Remember back when the big banks were telling us that re-regulating consumer finance with legislation such as the CARD Act and Dodd-Frank bill would severely disrupt the banks’ business models, and lead to horrible outcomes for ordinary Joes? Well, in Bank of America’s event-packed earnings call this morning, executives laid out how, exactly, the company’s consumer finance business has been forced to change in response to the new regulatory environment. From the press release:

As a result of the legislation and other changes in the environment, the company is changing the way its consumer bank does business, focusing on a relationship enhancement strategy designed to incent customers to bring more business and to make pricing more upfront and transparent. This change moves away from a dependence on penalty fees, which the industry had adopted over the years, and provides the customer with a better banking experience. These changes are expected to result in additional revenue.

So, let’s see. We’re getting 1) more transparent financial products; 2) better banking service; and 3) a boost to B of A’s bottom line. How could Congress have done this to us?!

Granted, the transition isn’t super-smooth. B of A would have reported a net profit today instead of a loss had it not been for a $10.4 billion “goodwill impairment” charge related to a new limit on how much the company is allowed to collect when people use debit cards at cash registers. (“Goodwill impairment” is a kind of made-up thing that you can read about here.)

And I’ll be the first to admit that “upfront and transparent” pricing might very well mean higher pricing, especially for people who are used to getting a free ride when it comes to financial services--like those of us who pay off our credit card balances each month, thereby borrowing at no cost. On CNBC this morning, B of A CEO Brian Moynihan was pretty darn clear: "Instead of charging penalty fees, we'll charge monthly fees.”

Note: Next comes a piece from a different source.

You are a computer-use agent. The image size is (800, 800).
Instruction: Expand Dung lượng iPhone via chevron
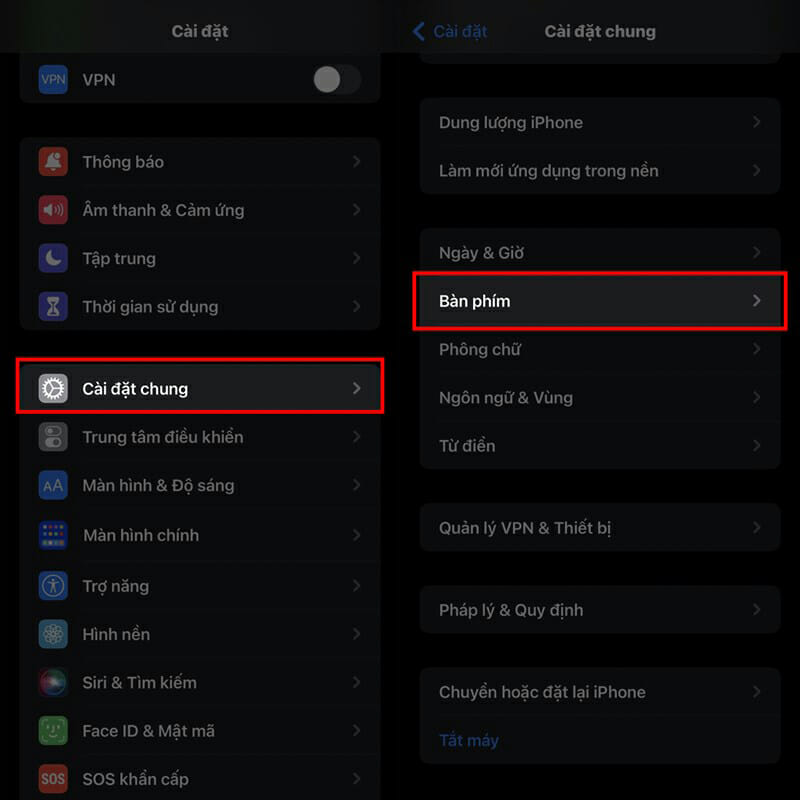click(757, 123)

Yet, as I’ve long argued, there is nothing wrong with that. If my bank wants to charge me for a service that I am receiving—credit card usage, paper statements, a low-balance checking account—why would I be upset? Just clearly tell me what the price of the service is, and then I’ll make a decision about whether or not I want to buy it. Old-fashioned, I know, but still so beautiful. I understand that many people continue to feel the effects of the recession, and that the idea of paying more for anything right now is a painful one. But, in the long run, it only seems fair that people pay for the services they get.

UPDATE: Kevin Drum digs this post, invoking Hayek along the way. Then one of his commenters smartly breaks things down according to demand elasticity.